I ask her if she knows someone named Jeff Cowell. She takes a beat, examining me, and says that yes she’s heard of him, wondering aloud if he’s the one who writes poetry, which she says with a perfectly Midwestern hint of contempt. I tell her that I’m hoping to find him and she whips around, saying that she can look up his number and address in the phone book. It felt almost like a cheat code. I give the phone number a try after we leave the museum, but it’s disconnected. However, we do have a potential address.
The sun is trekking across the sky as we walk back down the hill into Iron Mountain’s main stretch. We stop at a record store called Music Tree. The fella that works there, PJ, seems unhappy with his lot but unwilling to do anything about it. He tells us he has a second job as a DJ. The big song at the time is Old Town Road, so I ask him how he feels about it. PJ smiles and admits he does like it.
PJ says he lived in the Chicago suburbs for a time but didn’t like it. He hasn’t heard of Jeff Cowell at all, which surprises me, and he points to the music from local U.P. Musicians, a stack of two CDs sitting next to the cash register. One of them is Bill from the campsite’s band. When we ask about the coffeeshop we were at earlier, PJ laughs and says that there are tons of coffeeshops in town because everyone “gets drunk all night and needs a place to sober up before work in the morning.” Ultimately not the most optimistic outlook, but perhaps realistic.

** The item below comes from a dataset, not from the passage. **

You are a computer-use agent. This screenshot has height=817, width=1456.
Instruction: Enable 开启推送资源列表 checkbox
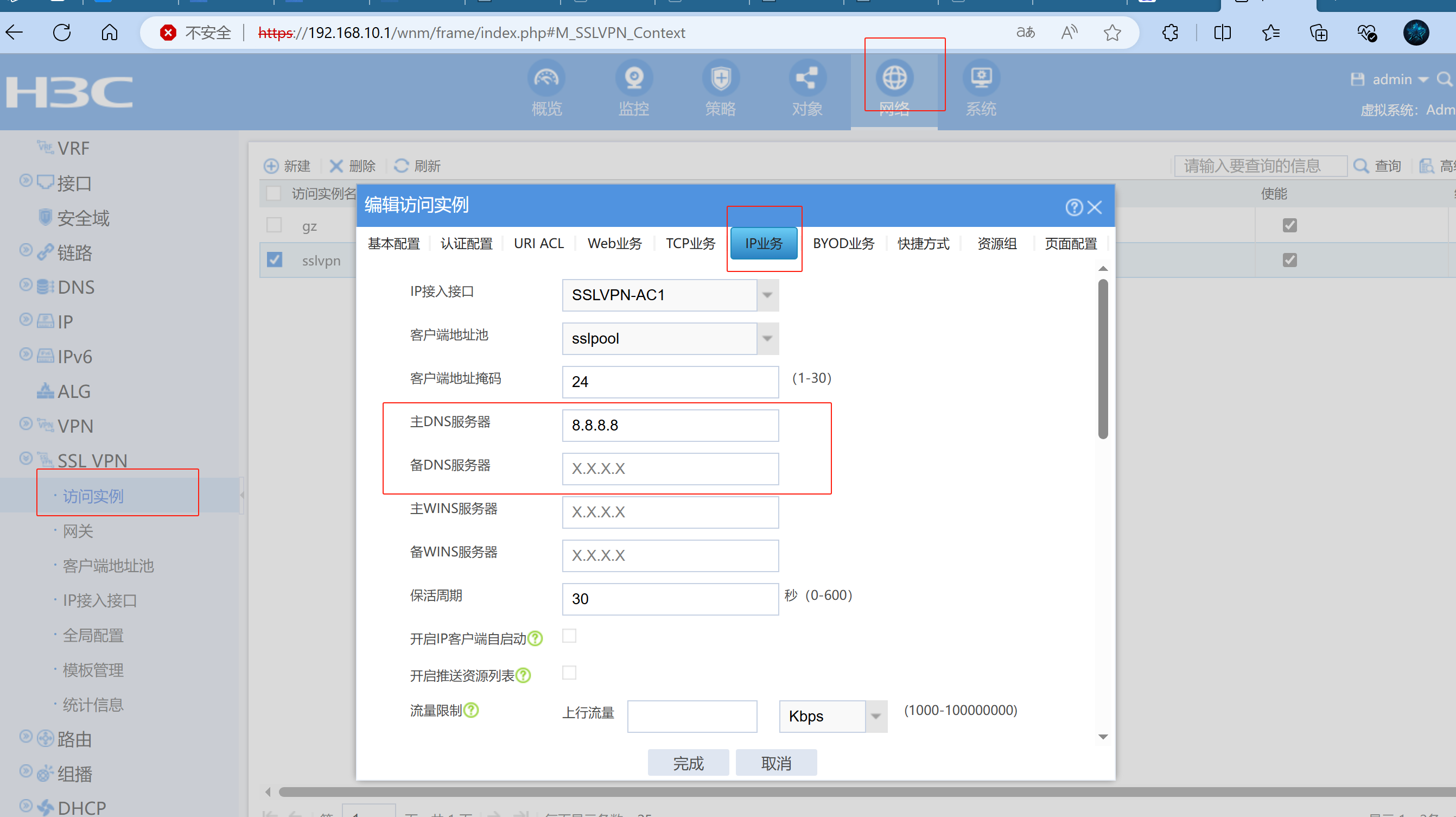pyautogui.click(x=569, y=673)
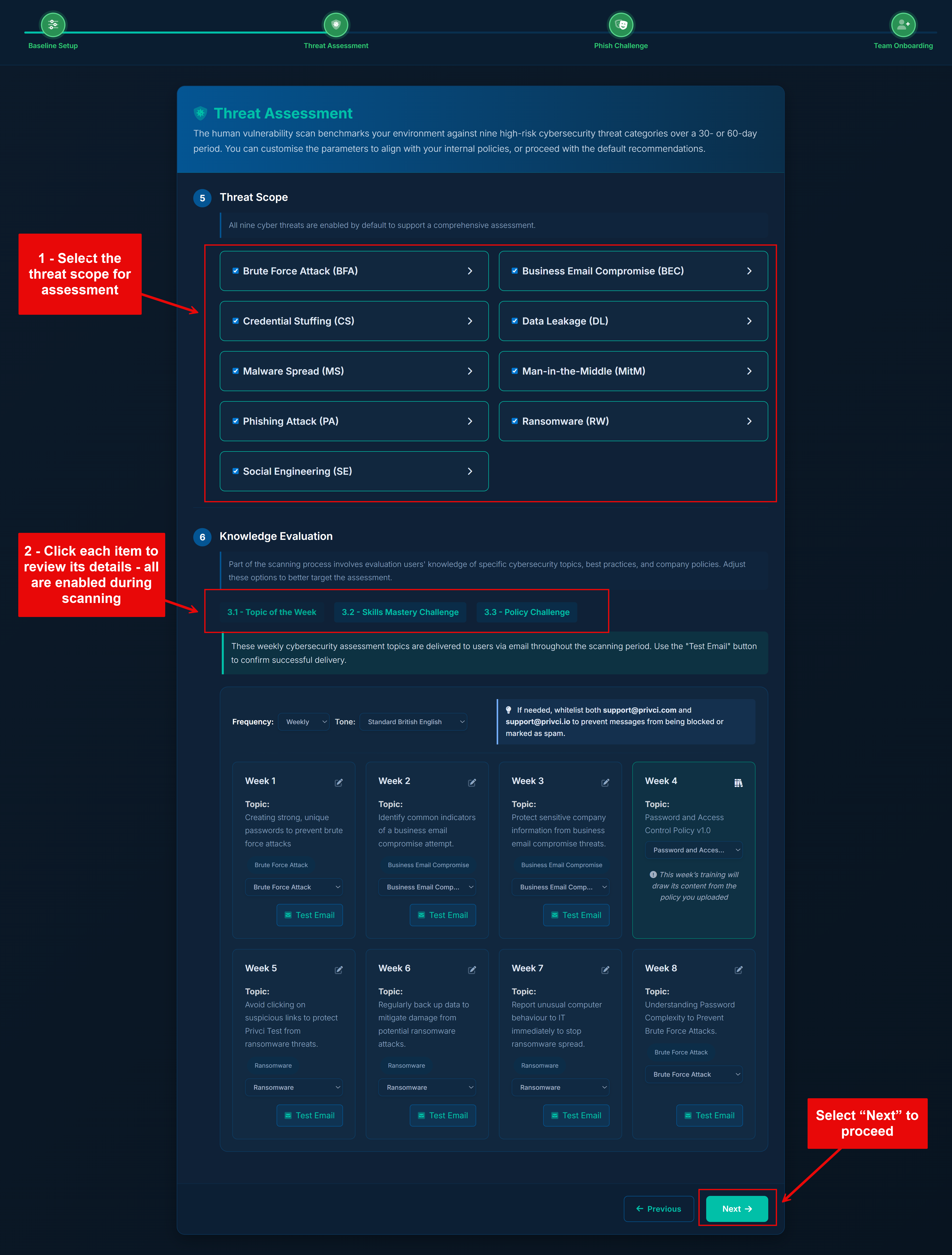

We catch the cemetery foreman on his way to lunch. His directions to the Jewish part are more like a riddle than anything (“where the road slopes, there’s a stand of white pine trees…”). As we drive around the cemetery, it becomes clear that the riddle has bested us. We loop back to where we started. The sun idles at the top of the sky and yellow wildflowers sway in the hot breeze. We scan the fields of crosses and Scandinavian names, searching for a Star of David. And then June stops the car. “Wait, look at that” she says, pointing to a headstone delineating a family plot, and as my brain puts the letters together, my heart sinks. It’s Jeff Cowell’s grave.